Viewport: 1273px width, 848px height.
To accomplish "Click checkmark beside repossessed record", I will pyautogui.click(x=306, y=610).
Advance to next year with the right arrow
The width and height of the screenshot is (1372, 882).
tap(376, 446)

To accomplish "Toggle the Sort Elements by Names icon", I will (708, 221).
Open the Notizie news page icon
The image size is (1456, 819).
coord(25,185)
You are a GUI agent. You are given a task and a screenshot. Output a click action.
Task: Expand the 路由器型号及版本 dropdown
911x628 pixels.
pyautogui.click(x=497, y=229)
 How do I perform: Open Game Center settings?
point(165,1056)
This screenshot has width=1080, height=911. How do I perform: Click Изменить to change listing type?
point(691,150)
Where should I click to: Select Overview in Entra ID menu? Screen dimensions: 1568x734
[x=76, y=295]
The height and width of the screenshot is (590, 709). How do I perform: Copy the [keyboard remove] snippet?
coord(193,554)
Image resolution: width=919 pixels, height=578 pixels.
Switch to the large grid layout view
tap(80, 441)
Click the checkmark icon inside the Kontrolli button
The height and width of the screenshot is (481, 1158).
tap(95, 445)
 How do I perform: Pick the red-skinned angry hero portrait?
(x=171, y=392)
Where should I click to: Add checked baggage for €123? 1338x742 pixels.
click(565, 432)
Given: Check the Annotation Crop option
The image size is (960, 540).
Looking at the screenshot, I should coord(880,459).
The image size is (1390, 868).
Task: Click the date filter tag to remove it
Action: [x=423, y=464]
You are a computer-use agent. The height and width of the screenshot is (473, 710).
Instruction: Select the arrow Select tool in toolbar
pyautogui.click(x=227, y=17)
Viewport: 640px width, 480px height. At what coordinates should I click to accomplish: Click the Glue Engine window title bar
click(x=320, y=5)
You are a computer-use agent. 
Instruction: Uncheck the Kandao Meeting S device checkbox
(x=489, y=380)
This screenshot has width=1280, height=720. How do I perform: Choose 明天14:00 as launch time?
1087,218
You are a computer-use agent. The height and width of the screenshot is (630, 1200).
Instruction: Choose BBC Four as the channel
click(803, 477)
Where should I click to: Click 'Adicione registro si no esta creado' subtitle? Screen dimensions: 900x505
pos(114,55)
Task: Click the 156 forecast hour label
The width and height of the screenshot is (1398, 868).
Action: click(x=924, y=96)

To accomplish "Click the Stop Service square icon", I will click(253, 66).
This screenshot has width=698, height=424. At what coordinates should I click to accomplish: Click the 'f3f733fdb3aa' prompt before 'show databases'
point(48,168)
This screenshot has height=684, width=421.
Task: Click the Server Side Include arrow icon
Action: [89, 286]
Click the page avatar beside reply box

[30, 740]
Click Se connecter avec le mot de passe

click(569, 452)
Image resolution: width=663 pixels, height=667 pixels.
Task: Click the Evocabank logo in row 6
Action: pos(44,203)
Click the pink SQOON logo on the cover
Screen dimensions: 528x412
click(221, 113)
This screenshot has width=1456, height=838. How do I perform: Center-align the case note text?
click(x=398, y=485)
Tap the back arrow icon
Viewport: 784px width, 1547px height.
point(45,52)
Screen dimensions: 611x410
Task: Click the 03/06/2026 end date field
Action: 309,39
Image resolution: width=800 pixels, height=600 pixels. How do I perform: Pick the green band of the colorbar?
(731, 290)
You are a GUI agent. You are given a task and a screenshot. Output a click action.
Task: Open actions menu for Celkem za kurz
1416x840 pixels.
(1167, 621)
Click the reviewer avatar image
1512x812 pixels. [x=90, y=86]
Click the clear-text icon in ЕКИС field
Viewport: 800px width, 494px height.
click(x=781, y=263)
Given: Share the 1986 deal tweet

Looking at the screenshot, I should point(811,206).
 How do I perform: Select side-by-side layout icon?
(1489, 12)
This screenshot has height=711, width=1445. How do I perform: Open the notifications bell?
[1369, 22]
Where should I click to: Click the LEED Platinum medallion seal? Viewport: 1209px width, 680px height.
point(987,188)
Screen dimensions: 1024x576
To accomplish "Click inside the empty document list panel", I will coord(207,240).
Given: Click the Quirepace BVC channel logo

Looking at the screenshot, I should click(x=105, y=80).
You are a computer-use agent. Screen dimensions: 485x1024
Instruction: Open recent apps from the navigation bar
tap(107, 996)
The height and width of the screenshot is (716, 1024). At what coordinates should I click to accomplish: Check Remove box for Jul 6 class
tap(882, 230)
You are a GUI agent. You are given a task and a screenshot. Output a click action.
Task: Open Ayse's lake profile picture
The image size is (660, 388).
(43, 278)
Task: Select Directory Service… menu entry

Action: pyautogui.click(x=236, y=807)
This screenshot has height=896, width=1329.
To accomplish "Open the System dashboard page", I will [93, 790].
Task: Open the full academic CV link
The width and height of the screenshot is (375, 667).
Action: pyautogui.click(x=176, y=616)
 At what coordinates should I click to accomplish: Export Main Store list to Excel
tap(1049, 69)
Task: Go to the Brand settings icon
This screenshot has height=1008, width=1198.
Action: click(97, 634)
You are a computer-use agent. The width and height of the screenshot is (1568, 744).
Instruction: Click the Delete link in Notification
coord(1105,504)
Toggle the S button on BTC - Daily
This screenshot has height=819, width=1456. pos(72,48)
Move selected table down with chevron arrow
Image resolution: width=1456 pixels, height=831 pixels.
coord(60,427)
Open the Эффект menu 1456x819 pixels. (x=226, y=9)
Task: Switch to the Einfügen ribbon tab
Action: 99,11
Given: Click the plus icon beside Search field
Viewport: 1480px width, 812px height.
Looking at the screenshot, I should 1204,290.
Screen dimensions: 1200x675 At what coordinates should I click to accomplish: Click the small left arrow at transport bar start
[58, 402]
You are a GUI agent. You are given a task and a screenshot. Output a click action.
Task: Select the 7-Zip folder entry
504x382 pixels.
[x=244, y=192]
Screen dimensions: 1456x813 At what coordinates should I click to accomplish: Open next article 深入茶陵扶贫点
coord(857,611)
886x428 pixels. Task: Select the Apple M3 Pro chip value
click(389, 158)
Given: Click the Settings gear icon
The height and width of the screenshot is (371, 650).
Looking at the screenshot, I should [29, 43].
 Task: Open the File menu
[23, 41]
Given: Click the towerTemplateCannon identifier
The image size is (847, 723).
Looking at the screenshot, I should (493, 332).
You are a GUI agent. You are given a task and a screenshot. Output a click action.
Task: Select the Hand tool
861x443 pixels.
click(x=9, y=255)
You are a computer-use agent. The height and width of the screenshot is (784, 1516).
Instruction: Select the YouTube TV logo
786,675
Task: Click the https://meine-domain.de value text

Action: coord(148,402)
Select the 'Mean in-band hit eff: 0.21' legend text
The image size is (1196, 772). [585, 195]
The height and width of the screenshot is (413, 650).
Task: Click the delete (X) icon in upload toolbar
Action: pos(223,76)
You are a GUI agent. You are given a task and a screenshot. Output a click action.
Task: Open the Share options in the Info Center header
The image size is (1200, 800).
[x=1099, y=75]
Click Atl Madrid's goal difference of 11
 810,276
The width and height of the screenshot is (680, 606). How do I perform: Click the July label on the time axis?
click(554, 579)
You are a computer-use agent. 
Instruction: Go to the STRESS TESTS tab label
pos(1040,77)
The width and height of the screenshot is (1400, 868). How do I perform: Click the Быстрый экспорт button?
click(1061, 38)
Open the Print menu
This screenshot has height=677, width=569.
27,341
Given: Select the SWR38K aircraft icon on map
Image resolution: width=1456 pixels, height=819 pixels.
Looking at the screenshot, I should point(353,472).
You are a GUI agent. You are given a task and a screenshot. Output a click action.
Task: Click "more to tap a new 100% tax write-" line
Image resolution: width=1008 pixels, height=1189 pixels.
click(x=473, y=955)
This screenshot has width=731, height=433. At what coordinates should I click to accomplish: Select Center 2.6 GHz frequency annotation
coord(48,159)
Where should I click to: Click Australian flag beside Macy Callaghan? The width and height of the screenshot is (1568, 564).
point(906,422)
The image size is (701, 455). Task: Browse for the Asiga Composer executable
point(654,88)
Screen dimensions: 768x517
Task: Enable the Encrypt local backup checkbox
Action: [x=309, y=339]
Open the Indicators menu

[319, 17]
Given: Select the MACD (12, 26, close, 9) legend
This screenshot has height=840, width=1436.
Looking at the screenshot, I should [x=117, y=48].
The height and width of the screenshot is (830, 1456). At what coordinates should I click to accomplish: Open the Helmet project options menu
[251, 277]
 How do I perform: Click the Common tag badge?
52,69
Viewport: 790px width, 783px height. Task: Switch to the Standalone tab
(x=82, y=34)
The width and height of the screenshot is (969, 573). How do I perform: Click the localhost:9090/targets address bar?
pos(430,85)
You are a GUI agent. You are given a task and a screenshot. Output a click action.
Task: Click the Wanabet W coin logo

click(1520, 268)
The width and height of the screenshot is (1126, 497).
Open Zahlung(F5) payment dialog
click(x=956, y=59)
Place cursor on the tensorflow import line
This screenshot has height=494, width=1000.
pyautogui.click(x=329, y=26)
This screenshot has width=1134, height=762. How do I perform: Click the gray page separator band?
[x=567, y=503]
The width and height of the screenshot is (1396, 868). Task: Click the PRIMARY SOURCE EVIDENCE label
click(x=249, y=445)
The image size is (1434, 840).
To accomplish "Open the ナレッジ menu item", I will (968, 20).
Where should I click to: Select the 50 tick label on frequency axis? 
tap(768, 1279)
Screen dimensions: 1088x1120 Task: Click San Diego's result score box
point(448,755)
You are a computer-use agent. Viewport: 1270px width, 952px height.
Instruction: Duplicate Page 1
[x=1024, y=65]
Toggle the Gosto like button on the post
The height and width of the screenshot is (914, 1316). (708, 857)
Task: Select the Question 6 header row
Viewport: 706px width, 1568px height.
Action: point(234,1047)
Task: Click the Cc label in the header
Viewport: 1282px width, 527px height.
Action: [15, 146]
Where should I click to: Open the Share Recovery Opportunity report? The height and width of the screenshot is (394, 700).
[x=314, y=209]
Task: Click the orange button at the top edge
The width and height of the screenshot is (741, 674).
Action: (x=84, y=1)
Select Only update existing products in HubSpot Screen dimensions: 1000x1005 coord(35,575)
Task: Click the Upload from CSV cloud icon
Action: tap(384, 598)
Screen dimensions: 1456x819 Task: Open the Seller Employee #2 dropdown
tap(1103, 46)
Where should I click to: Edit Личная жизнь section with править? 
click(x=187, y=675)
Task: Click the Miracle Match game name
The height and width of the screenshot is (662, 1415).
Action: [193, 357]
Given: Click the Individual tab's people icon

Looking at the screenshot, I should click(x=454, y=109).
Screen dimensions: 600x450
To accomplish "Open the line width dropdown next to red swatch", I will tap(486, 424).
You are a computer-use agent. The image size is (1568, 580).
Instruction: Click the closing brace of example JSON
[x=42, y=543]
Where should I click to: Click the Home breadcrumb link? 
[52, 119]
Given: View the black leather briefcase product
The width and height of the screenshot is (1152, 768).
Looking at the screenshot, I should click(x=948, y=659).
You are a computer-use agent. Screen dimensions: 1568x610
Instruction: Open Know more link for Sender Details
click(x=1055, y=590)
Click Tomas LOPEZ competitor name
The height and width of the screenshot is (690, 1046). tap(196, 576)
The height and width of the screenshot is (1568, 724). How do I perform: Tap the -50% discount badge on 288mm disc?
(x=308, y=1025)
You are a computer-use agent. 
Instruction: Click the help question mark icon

----------

» **Given exercise**
Set out the lines of the listing above as a numbered list, from the line with "This screenshot has width=731, height=433." up to and including the line with "point(906,422)". Leave out any blank lines.

» **Solved exercise**
1. This screenshot has width=731, height=433. At what coordinates should I click to accomplish: Select Center 2.6 GHz frequency annotation
2. coord(48,159)
3. Where should I click to: Click Australian flag beside Macy Callaghan? The width and height of the screenshot is (1568, 564).
4. point(906,422)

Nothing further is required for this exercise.